Exactly how many lines below mention "Select"? Answer with that number alone.

= = = = = = =

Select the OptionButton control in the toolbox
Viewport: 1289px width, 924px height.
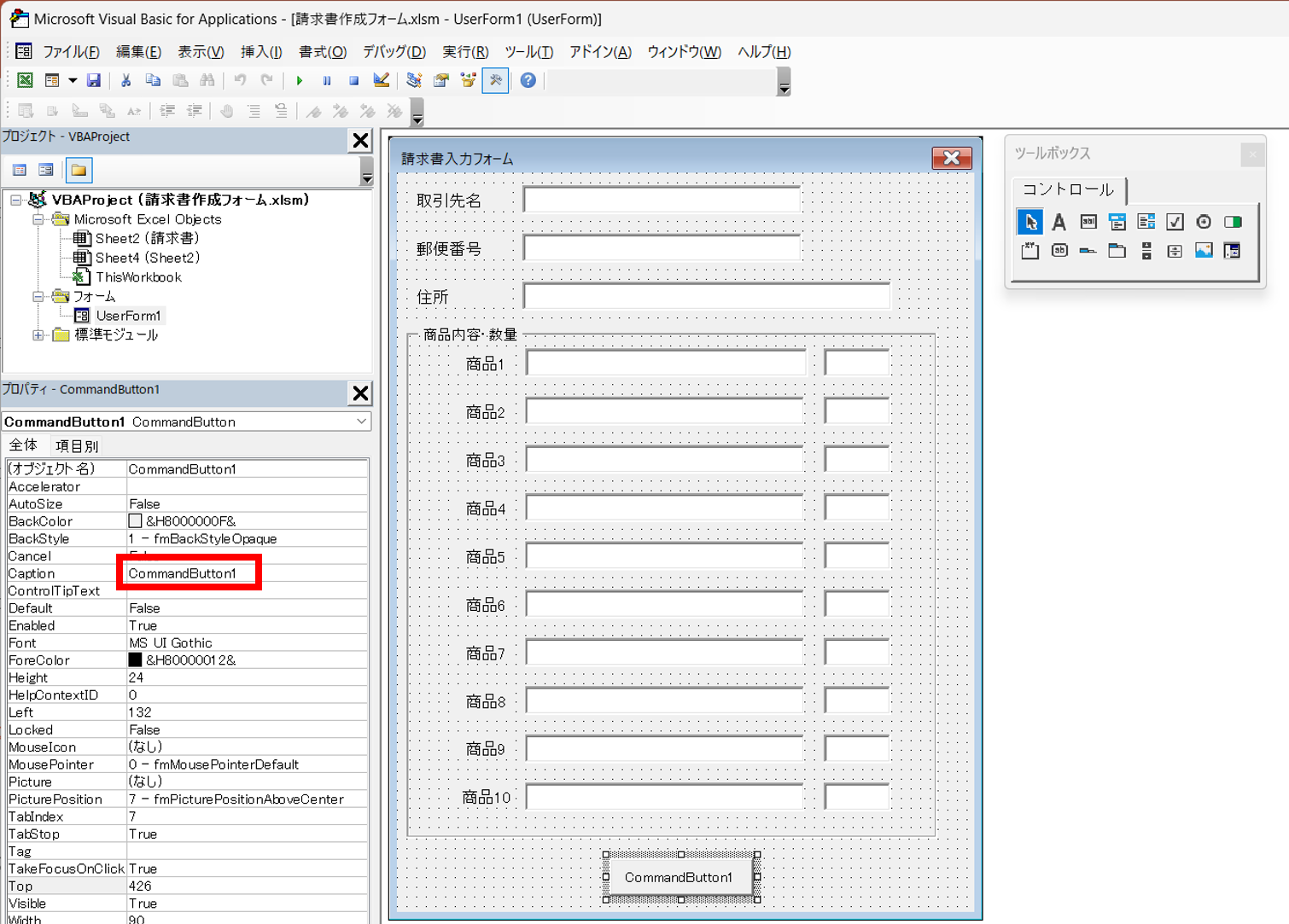[x=1204, y=222]

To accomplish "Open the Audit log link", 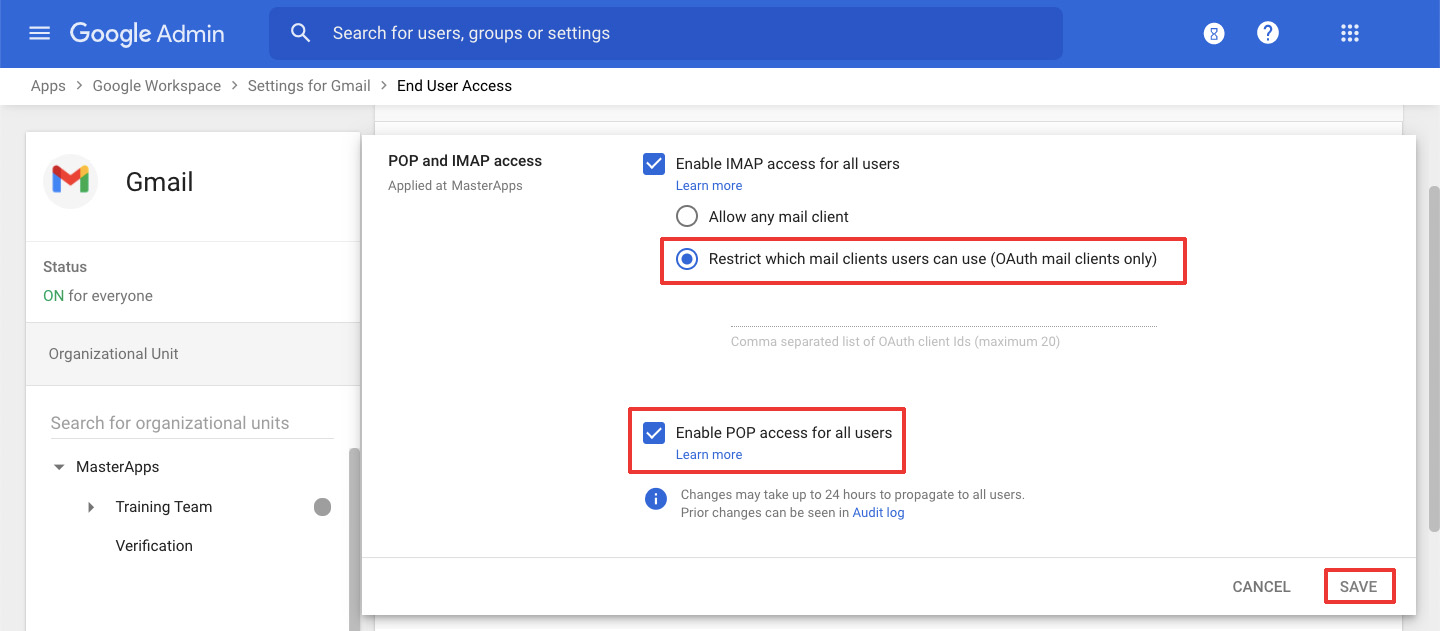I will tap(878, 512).
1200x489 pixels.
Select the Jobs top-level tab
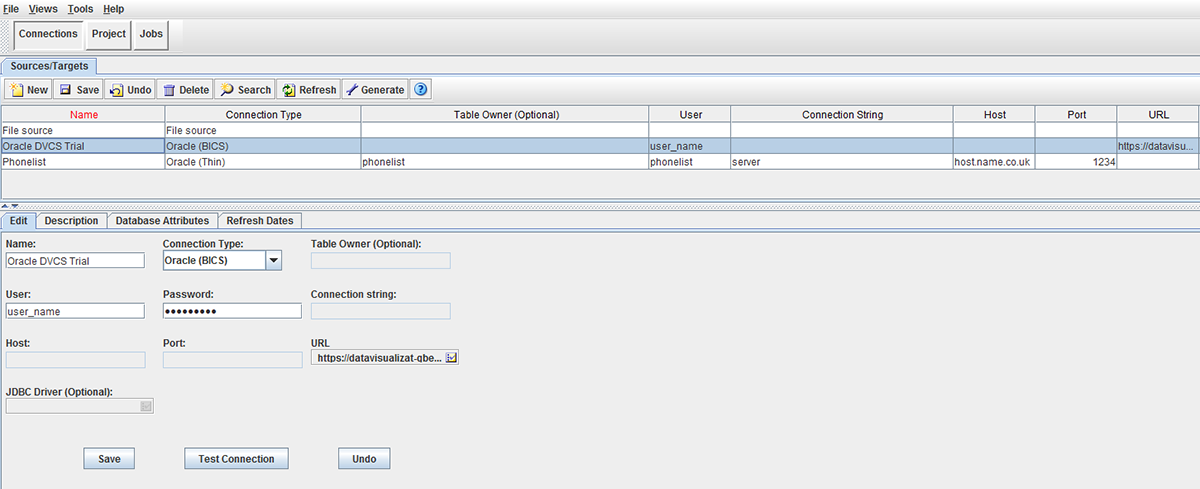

= = = = = = =

**Answer to this task**: 2